The waning days of summer can be glorious, filled with beautiful sunlight and warmth -- or can be oppressive, delivering spirit-dampening heat and rain (depending on the year and on where you live). For students, those final summer days can mean loss: the pending loss of liberty before the start of school. But those days can also mean the upcoming annual opportunity to “begin again,” to clean the slate and start the year fresh—or at least fresher than the previous spring.
As adults, we can remember what it was like to feel the start of school creeping closer and closer in time. Maybe we were ready for the summer to end, or maybe we weren’t. Maybe we were excited about the new school year to start, or maybe we weren’t. But by the time we were done with schooling, the annual cycle of summer (liberty) and fall (start of school) has been imprinted on our psyches.

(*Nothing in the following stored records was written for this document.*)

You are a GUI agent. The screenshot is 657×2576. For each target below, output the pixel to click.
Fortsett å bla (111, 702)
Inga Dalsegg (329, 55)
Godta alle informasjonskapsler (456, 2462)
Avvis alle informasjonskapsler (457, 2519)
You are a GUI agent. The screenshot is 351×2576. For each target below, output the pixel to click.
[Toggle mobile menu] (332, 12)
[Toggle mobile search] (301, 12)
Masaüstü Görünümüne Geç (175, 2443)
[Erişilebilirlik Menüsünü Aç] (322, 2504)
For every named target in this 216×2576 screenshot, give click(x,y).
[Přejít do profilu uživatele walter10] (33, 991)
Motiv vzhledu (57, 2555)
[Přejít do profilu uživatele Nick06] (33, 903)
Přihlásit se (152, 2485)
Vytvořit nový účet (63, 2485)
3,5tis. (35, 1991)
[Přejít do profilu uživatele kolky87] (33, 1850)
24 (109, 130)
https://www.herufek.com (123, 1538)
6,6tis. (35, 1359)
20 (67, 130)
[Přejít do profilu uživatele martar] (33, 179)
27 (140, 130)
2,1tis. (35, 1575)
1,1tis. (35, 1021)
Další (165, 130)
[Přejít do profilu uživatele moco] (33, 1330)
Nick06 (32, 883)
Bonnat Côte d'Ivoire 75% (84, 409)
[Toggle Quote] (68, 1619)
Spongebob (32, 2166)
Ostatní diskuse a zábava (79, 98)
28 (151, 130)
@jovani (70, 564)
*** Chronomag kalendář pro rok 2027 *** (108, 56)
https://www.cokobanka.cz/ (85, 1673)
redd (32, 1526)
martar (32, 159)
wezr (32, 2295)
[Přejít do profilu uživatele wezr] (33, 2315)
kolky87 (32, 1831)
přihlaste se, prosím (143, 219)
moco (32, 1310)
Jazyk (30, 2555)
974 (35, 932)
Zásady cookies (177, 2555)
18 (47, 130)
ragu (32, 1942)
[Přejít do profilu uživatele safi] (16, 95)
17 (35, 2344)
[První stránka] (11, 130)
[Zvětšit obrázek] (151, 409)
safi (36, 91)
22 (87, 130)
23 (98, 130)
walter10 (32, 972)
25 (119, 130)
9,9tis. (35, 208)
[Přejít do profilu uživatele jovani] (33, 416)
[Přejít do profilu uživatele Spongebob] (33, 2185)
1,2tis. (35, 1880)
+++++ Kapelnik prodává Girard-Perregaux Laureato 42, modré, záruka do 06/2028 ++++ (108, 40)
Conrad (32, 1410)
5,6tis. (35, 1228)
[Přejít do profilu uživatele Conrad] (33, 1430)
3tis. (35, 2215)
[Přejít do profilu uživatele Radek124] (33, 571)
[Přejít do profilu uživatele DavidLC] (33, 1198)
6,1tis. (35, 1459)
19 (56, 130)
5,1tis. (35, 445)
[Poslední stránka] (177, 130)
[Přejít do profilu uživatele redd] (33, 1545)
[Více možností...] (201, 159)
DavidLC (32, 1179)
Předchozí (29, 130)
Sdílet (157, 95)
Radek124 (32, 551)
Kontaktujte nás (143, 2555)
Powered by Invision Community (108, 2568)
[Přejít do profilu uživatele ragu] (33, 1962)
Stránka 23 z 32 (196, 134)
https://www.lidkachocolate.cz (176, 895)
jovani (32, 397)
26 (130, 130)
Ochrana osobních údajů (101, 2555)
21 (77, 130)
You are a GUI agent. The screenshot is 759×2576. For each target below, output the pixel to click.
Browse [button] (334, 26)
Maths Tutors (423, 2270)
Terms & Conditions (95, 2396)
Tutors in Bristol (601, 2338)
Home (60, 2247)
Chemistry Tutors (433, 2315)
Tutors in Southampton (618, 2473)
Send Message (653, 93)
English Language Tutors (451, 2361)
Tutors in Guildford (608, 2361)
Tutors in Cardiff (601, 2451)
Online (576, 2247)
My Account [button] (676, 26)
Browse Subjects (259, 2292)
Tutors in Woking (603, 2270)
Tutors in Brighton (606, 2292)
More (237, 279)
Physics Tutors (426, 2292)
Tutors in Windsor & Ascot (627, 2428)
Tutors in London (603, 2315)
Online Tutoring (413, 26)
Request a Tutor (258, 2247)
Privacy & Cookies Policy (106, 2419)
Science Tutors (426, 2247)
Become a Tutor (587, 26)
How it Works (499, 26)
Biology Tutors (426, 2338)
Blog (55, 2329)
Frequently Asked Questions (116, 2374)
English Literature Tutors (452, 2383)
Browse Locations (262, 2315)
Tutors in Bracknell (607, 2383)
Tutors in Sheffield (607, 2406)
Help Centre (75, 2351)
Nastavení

Even with school days behind us, for most adults the end of summer can be bittersweet. Typically, we no longer have whole summers of enjoyable liberty. The end of summer means loss of a different kind than when we were younger: loss of the opportunity to “begin again.” The end of summer for us is a reminder that life is no longer full of annual fresh starts; gone are the built-in opportunities to begin again each year.
Perhaps New Years’ resolutions are an attempt to create annual opportunities to begin again. Except they don't usually work out that way—usually resolutions are a list of “shoulds” and “shouldn’ts” that we rarely live up to.
Nevertheless, we can pause for a moment, and intentionally use the end of the summer as a time that we take stock of ourselves and figure out ways that we want to begin again:
- what kind of experiences do we want to have this year?
- what we want to learn this year? (Academic learning or knowledge about particular content? learning about people? learning a new skill? learning to improve an existing skill?)
- how do we want to challenge ourselves this year?
Once we have an idea of the ways we want to begin again, we need to figure out first how make the list realistic, and then how we can increase the likelihood of making those things happen. Unlike students, our “school year” is not set up for us—we must set it up ourselves.